* What needs to be done:
Copy the following data line for line, with no changes.
————————
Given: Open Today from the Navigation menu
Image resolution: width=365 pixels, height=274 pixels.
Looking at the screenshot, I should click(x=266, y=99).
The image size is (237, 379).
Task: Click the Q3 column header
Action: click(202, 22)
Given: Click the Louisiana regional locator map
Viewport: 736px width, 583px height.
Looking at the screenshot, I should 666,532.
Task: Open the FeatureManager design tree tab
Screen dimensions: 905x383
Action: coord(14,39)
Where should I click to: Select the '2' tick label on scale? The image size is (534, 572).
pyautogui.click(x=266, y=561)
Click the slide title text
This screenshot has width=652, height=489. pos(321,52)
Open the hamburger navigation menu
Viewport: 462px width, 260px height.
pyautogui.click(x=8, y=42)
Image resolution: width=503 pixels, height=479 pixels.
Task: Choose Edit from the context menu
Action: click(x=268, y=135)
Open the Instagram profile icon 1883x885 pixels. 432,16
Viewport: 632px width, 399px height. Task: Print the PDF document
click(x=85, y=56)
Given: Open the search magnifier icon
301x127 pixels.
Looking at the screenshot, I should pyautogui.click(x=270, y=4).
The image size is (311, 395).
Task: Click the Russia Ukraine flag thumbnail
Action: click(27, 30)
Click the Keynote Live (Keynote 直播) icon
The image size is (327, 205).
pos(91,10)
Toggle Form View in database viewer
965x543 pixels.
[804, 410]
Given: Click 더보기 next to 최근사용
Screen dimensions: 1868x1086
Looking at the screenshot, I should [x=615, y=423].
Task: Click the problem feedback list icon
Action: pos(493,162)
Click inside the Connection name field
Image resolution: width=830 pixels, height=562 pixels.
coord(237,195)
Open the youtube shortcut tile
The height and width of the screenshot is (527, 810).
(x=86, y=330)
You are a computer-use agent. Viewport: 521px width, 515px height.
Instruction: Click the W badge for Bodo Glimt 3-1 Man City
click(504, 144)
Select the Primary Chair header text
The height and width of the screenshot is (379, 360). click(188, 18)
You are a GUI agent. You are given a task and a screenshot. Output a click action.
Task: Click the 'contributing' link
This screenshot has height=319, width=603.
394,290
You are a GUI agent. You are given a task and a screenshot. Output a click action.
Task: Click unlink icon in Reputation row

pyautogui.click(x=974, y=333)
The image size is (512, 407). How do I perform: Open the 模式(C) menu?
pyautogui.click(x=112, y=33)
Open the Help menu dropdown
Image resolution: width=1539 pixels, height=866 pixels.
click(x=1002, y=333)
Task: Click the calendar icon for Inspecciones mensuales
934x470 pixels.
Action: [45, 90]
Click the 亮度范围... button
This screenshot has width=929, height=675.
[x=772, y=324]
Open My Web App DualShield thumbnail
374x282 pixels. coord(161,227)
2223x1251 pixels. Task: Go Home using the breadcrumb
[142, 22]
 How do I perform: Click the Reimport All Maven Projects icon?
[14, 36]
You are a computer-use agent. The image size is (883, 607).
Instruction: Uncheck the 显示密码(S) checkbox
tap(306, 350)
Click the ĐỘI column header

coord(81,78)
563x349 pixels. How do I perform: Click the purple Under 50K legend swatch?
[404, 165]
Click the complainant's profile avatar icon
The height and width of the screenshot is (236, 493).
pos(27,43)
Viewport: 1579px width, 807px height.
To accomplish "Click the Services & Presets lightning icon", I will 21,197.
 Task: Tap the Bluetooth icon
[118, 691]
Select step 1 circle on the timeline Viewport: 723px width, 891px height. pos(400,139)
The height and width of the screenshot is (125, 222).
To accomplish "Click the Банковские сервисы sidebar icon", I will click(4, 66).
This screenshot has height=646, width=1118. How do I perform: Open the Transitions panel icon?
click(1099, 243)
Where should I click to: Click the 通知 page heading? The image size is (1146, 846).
————————
* Answer to this exercise:
Given: Open Today from the Navigation menu
Image resolution: width=365 pixels, height=274 pixels.
Looking at the screenshot, I should click(x=266, y=99).
The image size is (237, 379).
Task: Click the Q3 column header
Action: click(202, 22)
Given: Click the Louisiana regional locator map
Viewport: 736px width, 583px height.
Looking at the screenshot, I should 666,532.
Task: Open the FeatureManager design tree tab
Screen dimensions: 905x383
Action: coord(14,39)
Where should I click to: Select the '2' tick label on scale? The image size is (534, 572).
pyautogui.click(x=266, y=561)
Click the slide title text
This screenshot has width=652, height=489. pos(321,52)
Open the hamburger navigation menu
Viewport: 462px width, 260px height.
pyautogui.click(x=8, y=42)
Image resolution: width=503 pixels, height=479 pixels.
Task: Choose Edit from the context menu
Action: click(x=268, y=135)
Open the Instagram profile icon 1883x885 pixels. 432,16
Viewport: 632px width, 399px height. Task: Print the PDF document
click(x=85, y=56)
Given: Open the search magnifier icon
301x127 pixels.
Looking at the screenshot, I should pyautogui.click(x=270, y=4).
The image size is (311, 395).
Task: Click the Russia Ukraine flag thumbnail
Action: click(27, 30)
Click the Keynote Live (Keynote 直播) icon
The image size is (327, 205).
pos(91,10)
Toggle Form View in database viewer
965x543 pixels.
[804, 410]
Given: Click 더보기 next to 최근사용
Screen dimensions: 1868x1086
Looking at the screenshot, I should [x=615, y=423].
Task: Click the problem feedback list icon
Action: pos(493,162)
Click inside the Connection name field
Image resolution: width=830 pixels, height=562 pixels.
coord(237,195)
Open the youtube shortcut tile
The height and width of the screenshot is (527, 810).
(x=86, y=330)
You are a computer-use agent. Viewport: 521px width, 515px height.
Instruction: Click the W badge for Bodo Glimt 3-1 Man City
click(504, 144)
Select the Primary Chair header text
The height and width of the screenshot is (379, 360). click(188, 18)
You are a GUI agent. You are given a task and a screenshot. Output a click action.
Task: Click the 'contributing' link
This screenshot has height=319, width=603.
394,290
You are a GUI agent. You are given a task and a screenshot. Output a click action.
Task: Click unlink icon in Reputation row

pyautogui.click(x=974, y=333)
The image size is (512, 407). How do I perform: Open the 模式(C) menu?
pyautogui.click(x=112, y=33)
Open the Help menu dropdown
Image resolution: width=1539 pixels, height=866 pixels.
click(x=1002, y=333)
Task: Click the calendar icon for Inspecciones mensuales
934x470 pixels.
Action: [45, 90]
Click the 亮度范围... button
This screenshot has width=929, height=675.
[x=772, y=324]
Open My Web App DualShield thumbnail
374x282 pixels. coord(161,227)
2223x1251 pixels. Task: Go Home using the breadcrumb
[142, 22]
 How do I perform: Click the Reimport All Maven Projects icon?
[14, 36]
You are a computer-use agent. The image size is (883, 607).
Instruction: Uncheck the 显示密码(S) checkbox
tap(306, 350)
Click the ĐỘI column header

coord(81,78)
563x349 pixels. How do I perform: Click the purple Under 50K legend swatch?
[404, 165]
Click the complainant's profile avatar icon
The height and width of the screenshot is (236, 493).
pos(27,43)
Viewport: 1579px width, 807px height.
To accomplish "Click the Services & Presets lightning icon", I will 21,197.
 Task: Tap the Bluetooth icon
[118, 691]
Select step 1 circle on the timeline Viewport: 723px width, 891px height. pos(400,139)
The height and width of the screenshot is (125, 222).
To accomplish "Click the Банковские сервисы sidebar icon", I will click(4, 66).
This screenshot has height=646, width=1118. How do I perform: Open the Transitions panel icon?
click(1099, 243)
Where should I click to: Click the 通知 page heading? The image size is (1146, 846).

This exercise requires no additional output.